[Distributed System] Jaeger Installation & Getting Started for Link Tracking

1. Past lives

Before introducing Jaeger, there is some background we should know.
The implementation of Jaeger follows the OpenTracing specification. What is the OpenTracing specification?
OpenTracing has formulated a set of platform-independent and vendor-independent Trace protocols, enabling developers to easily add or replace the implementation of distributed tracing systems. It was formulated nearly ten years ago; it is also related to Google's OpenCensus, There is also OpenTelemetry after the merger of the two; since this article mainly talks about Jaeger, please refer to this article written by Alibaba Cloud- OpenTelemetry-A New Era of Observability for more information about the previous life you should know .

2. Jaeger与Zipkin

Jaeger is a distributed link tracking software developed by Uber and later contributed to CNCF;
another software that is benchmarked against Jaeger is Zipkin, inspired by Google Dapper papers, developed by Twitter, and now maintained by a dedicated team. It should be noted that , Zipkin was developed earlier than Jaeger, the former was launched in 2012, and the first official version of Jaeger was released in 2017, but the number of stars on Github is about the same;

Some comparisons are as follows (data statistics are as of the time of publication of this article):

Zipkin Jaeger
Stars 13.3K 11.4K
release time 2012 2017
Development language Java Go
issues opened 161 332
versions-released 202 34
last-release-time 2020-4-16 2020-6-19
contributors 139 156
official-supported-lang C#, Go, Java, JS, Ruby, Scala, PHP C#, C++, Go, Java, Node.js, Python
official-docs Zipkin-docs Jaeger-docs
backend-storage Cassandra、ElasticSearch Cassandra3.4+, ElasticSearch5.x/6.x/7.x

The above listed are the officially supported development languages, both also have many unofficially supported languages, which can be found on the official website.
Jaeger is a rising star, and its architecture also refers to the design of Zipkin. There is not much difference, and the gap between the two is gradually narrowing.
In addition, both support memory-only data storage, making it easy to build a test environment.

2.1 About Jaeger

The official feature introduction:

  • Distributed context passing
  • Distributed transaction monitoring
  • Root Cause Analysis
  • Service Dependency Analysis
  • performance, latency optimization

scalability

Jaeger's backend is designed with no single point of failure and can be expanded as needed at any time; Uber uses it to process billions of spans every day.

span,表示一个逻辑工作单元,包含有操作名称、起始时间以及操作耗时。span之间可以存在嵌套和并排关系,span之间也有顺序。
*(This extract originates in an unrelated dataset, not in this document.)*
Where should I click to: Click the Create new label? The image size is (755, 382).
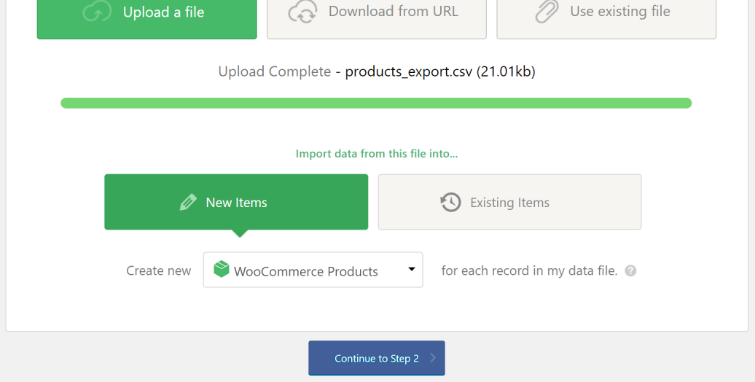(158, 270)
Native support for OpenTracing

  • Represent traces as directed acyclic graphs via span references
  • Supports strongly typed span tags and structured logs
  • Support distributed context passing through baggage

The design and implementation of Jaeger's backend, webUI, and related framework adaptation libraries all support the OpenTracing standard;
in addition, the OpenTelemetry mentioned at the beginning is also compatible with OpenTracing, so the blogger recommends using the OpenTelemetry API directly. Click here to view OpenTelemetry SDKs and adaptation libraries for various languages ​​and frameworks (Instrumentation in English).

Cloud native deployment

  • The official Jaeger backend has been packaged as a docker image and released;
  • The binary file supports loading configuration in three ways: CLI option, ENV, and configuration file;
  • K8s department, Reference Kubernetes operator , Kubernetes templates and a Helm chart .

Observability
Jaeger backend components all support exposing indicators to Prometheus (other monitoring backends also support);
Log is written to stdout through the third log library zap

Backward compatibility with Zipkin client
If you already use Zipkin as the trace platform and want to migrate to Jaeger, don’t worry too much; you don’t
need to rewrite the client code, the Jaeger backend supports Zipkin format span, just point the data forwarding destination to Jaeger Just end it.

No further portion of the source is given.